* [WHAT THE TASK REQUIRES]
Substitute "button" for "icon" in the stretch from the line containing "Given: Open the 部落冲突 game icon" through the line containing "Looking at the", and give back only those lines, otherwise unchanged and without the pictures.

* [PROVIDED RECORDS]
——

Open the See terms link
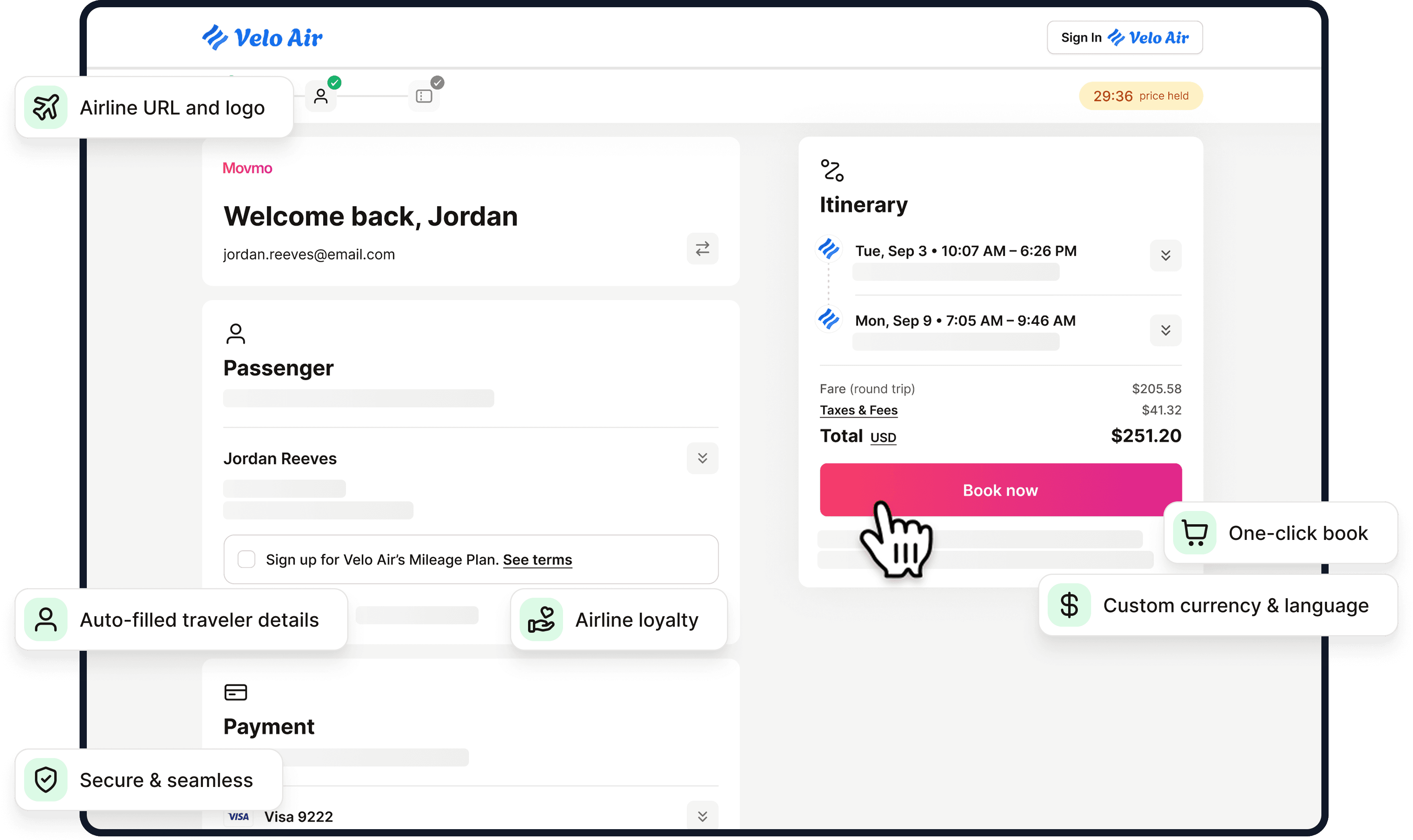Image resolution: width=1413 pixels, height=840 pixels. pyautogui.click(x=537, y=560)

——

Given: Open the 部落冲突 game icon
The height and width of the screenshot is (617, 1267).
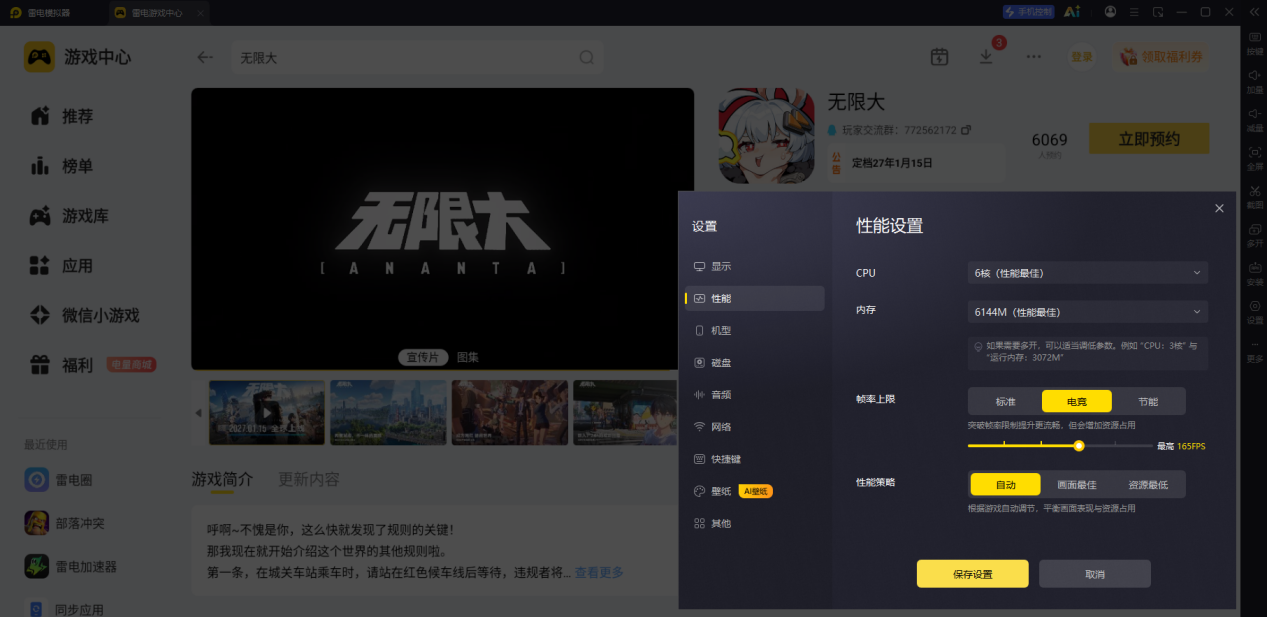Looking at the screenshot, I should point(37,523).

——

* [TASK SOLUTION]
Given: Open the 部落冲突 game button
The height and width of the screenshot is (617, 1267).
Looking at the screenshot, I should point(37,523).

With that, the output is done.